2. Recognition of Expenses: Expenses are recorded when they are incurred, not when they are paid. For
example, if a pharmaceutical company incurs research and development (R&D) expenses for drug
development, those expenses are recognized as they are incurred, even if the actual payment to
suppliers or employees occurs later.
3. Matching Principle: Revenues and expenses are matched to the accounting period in which they
contribute to the generation of records transactions only when cash changes hands. It's a simpler
method but may not provide a true reflection of a company's financial performance since it doesn't
account for amounts that are owed or due but not yet paid.me. This helps provide a more accurate
representation of a company's profitability.
Cash Accounting
Records transactions only when cash changes hands. It's a simpler method but may not provide a true
reflection of a company's financial performance since it doesn't account for amounts that are owed or due
but not yet paid.
Importance of Accurate Recording (GAAP
Compliance)
1. Informed Decision-Making: Accurate financial records provide management with reliable information
for making strategic decisions. This helps in allocating resources effectively, planning for the future, and
identifying areas where cost savings can be realized.
2. Investor and Creditor Confidence: External stakeholders, such as investors and creditors, rely on
accurate financial statements to assess a company's financial health and make investment or lending
decisions. Inaccurate records can erode trust and confidence.
3. Tax Compliance: Tax authorities often require businesses to use accrual accounting for tax reporting
purposes, especially for larger companies. Accurate accounting ensures compliance with tax laws and
regulations.
4. GAAP Compliance: Generally Accepted Accounting Principles (GAAP) are a set of accounting
standards and principles that guide financial reporting in the United States.
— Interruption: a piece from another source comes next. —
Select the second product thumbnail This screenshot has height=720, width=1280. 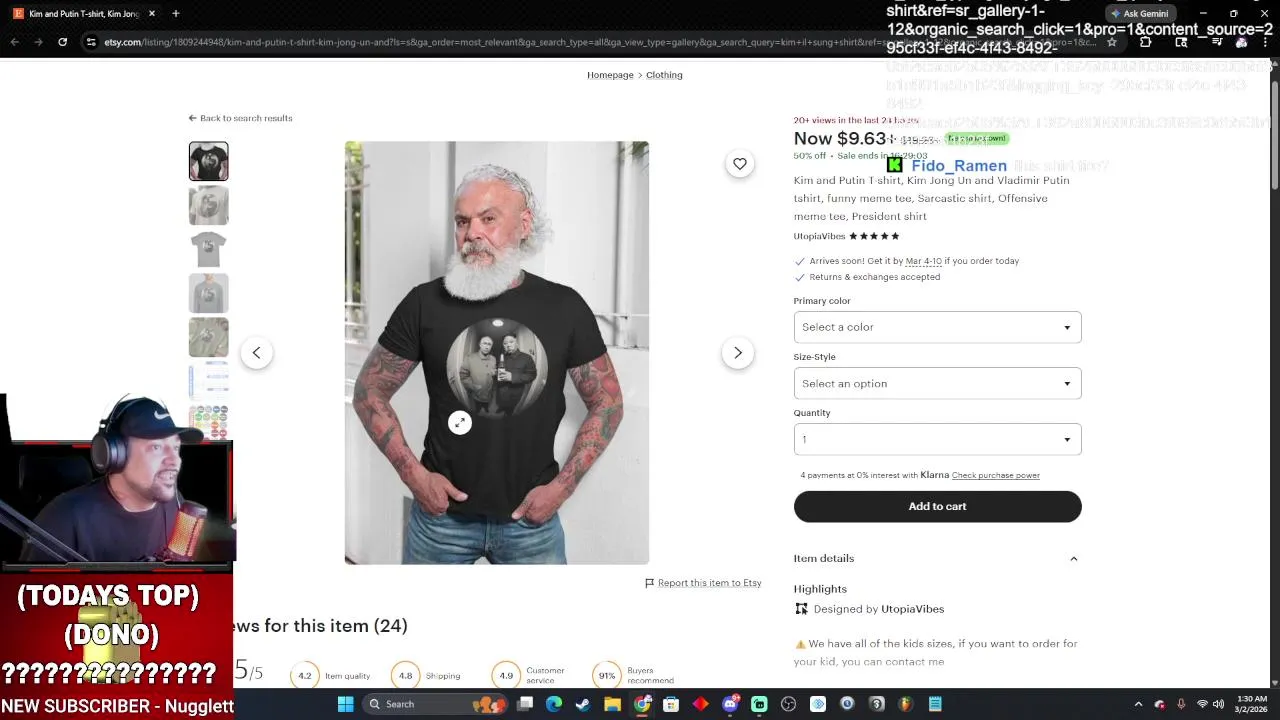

Accurate recording is
essential for GAAP compliance, as these standards emphasize the importance of fair and accurate
financial reporting.
Challenges in Pharma
The pharmaceutical industry faces unique challenges that impact its accounting practices:
a. Drug Development Costs:
Lengthy and expensive process.
High costs associated with research and development (R&D), clinical trials, and regulatory compliance
Accurate Accounting is challenging, considering the uncertainty of success and the need to capitalize
some costs while expensing others.
Example: A pharmaceutical company may need to allocate R&D expenses across multiple accounting
periods, making it necessary to carefully assess when certain development costs should be capitalized and
when they should be expensed.
b. Regulatory Compliance:
Compliance with regulations requires meticulous record-keeping and adherence to specific accounting
standards for items like drug approval costs, quality control, and manufacturing processes.
Example: A pharmaceutical company must maintain detailed records of all activities related to drug
development, including clinical trial expenses, quality control expenses, and regulatory filing costs, while
ensuring these expenses are correctly classified in accordance with accounting standard
C. Revenue Recognition:
a. Milestone-Based Revenue Recognition: Pharmaceutical companies typically recognize revenue when
specific milestones in the drug development process are achieved. These milestones can include regulatory
approvals, successful clinical trial results, or product launches.
Example: Revenue recognition can be complex in cases where a pharmaceutical company receives upfront
payments or royalties based on future milestones. Deciding when to recognize revenue related to these
milestones requires careful evaluation of contractual terms and progress toward achieving the milestones.
D. Patented Drugs and Generic Competition: The expiration of patents for blockbuster drugs can
significantly impact revenue. When patents expire, generic competitors can enter the market, leading to a
sharp decline in revenue for the original pharmaceutical company.
Example: Pharmaceutical companies must plan for revenue decreases when patents are set to expire and
adjust their financial forecasts and strategies accordingly.